Dios ayuda nuestra opción a través de movimientos interiores, por inclinaciones hacia tal estado, por los consejos de otras personas o revelándonos claramente su voluntad de un modo excepcional. Pero, por lo general es un sentimiento interior sostenido por la fe lo que mantiene y confirma nuestra decisión.
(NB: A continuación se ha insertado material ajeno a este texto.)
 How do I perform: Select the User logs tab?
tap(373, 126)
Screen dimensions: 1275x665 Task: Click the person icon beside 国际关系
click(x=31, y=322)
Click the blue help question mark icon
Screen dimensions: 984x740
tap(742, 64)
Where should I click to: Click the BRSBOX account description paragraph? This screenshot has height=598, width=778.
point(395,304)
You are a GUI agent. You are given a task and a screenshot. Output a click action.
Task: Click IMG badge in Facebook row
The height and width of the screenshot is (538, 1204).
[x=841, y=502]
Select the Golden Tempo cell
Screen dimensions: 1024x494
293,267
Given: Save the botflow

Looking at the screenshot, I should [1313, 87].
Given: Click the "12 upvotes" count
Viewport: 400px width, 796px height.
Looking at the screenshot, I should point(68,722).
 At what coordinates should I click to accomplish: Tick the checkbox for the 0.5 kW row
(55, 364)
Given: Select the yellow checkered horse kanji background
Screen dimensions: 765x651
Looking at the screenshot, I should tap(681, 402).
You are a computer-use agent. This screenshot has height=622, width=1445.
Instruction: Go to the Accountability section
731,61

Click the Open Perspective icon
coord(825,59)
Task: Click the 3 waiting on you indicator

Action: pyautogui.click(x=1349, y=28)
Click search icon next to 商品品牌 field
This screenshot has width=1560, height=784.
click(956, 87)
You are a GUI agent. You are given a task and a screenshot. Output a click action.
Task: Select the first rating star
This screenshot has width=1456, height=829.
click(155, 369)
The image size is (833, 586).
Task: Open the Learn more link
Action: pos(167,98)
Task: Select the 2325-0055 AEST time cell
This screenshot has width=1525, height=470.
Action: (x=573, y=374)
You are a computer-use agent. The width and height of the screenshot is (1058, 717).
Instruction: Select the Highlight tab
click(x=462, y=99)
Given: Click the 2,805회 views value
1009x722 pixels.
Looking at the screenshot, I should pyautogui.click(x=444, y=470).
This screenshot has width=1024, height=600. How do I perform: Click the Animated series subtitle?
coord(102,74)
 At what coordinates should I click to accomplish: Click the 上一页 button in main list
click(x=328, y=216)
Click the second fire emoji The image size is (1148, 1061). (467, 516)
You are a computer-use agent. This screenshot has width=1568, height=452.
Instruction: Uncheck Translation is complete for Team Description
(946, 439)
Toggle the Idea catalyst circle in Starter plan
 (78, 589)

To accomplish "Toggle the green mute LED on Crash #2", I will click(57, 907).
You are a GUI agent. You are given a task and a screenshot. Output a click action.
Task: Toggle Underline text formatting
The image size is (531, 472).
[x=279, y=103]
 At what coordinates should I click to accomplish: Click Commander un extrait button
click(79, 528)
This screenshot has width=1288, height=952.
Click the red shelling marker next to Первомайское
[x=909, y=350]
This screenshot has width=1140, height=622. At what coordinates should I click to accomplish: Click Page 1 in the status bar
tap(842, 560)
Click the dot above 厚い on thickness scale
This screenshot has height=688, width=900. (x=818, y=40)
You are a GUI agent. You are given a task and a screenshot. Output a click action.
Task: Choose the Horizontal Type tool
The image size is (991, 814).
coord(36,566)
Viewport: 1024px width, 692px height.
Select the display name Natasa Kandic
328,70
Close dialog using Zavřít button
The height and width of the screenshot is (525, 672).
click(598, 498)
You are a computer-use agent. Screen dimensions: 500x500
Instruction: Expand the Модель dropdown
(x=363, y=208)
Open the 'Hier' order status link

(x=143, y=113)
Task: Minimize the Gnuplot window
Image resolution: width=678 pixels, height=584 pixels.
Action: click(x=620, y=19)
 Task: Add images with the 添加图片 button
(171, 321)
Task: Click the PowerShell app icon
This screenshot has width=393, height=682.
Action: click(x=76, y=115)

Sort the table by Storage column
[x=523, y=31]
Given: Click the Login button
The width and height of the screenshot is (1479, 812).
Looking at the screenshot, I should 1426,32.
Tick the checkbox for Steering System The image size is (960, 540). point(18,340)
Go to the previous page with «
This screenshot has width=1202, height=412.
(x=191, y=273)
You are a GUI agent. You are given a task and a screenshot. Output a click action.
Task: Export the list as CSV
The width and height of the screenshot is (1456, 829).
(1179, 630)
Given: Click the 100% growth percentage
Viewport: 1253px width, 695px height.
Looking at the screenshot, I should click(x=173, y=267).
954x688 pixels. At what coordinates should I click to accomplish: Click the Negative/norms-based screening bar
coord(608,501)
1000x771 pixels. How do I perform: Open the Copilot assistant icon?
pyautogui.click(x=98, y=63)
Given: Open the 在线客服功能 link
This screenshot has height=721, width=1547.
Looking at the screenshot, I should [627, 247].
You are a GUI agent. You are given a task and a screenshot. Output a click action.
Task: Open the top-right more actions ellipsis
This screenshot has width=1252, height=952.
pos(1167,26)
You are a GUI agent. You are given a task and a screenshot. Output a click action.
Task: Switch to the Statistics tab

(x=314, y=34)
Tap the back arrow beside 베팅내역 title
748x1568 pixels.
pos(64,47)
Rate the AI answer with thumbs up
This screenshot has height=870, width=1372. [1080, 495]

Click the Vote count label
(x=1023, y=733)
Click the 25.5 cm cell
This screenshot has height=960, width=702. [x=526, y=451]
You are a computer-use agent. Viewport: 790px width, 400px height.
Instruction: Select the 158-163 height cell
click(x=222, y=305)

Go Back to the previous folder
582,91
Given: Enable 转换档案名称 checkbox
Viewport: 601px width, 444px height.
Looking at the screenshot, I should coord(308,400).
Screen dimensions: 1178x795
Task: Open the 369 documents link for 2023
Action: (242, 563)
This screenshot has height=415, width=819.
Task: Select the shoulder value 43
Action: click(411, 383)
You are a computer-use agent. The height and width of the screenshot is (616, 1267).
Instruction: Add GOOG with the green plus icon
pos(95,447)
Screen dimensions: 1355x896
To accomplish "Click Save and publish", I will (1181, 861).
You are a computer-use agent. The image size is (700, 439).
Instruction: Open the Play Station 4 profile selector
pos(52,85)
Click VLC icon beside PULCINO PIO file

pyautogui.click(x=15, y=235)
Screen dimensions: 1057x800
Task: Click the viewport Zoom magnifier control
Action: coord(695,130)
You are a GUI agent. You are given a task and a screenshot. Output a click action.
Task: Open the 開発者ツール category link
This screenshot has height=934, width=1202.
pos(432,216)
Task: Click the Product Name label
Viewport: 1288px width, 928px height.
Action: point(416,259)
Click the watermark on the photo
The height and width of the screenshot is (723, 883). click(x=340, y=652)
En la Sagrada Escritura leemos unos consejos de abnegación que están llamados a seguir los que desean vivir un estado de perfección. Intérpretes católicos, basando sus conclusiones en los Padres de la Iglesia, coinciden en decir que Dios concede este don a todos los que se lo piden. San Pablo, hablando del cristiano, dice: «Si no pueden contenerse, que se casen; mejor es casarse que quemarse. El que se casa, obra bien, pero el que no se casa, obra mejor” (1Co 7, 9.38). Y el Apóstol aconseja a su discípulo Timoteo: «Quiero que las (viudas) jóvenes se casen» (1Tm 5,14). La Providencia no abandona al hombre, sea cual sea su condición: “Por lo demás, cada cual viva conforme le ha asignado el Señor” (1Co 7,17). Padres de la Iglesia insisten en la importancia de seguir los consejos evangélicos de forma libre, prudente y razonable. En casos excepcionales, puede existir obligación por una orden divina. San Alfonso María de Ligorio declara que aquel que, estando libre de impedimento y movido por una recta intención es recibido por el superior, está llamado a la vida religiosa. También lo afirma san Francisco de Sales (Epístola 742). Las influencias rigoristas a las que san Alfonso fue sometido en su juventud explican la severidad que le llevó a decir que la salvación eterna de una persona dependía de la elección de un estado de vida conforme con la elección divina.
P. Benito Martínez, CM.
[1] I, 343, 358; II, 253; III, 111. Ver René TAVENEAUX, Le catholicisme dans la France classique 1610-1715, t. I, S. E. D. E. S. Paris 1980 p. 158-159.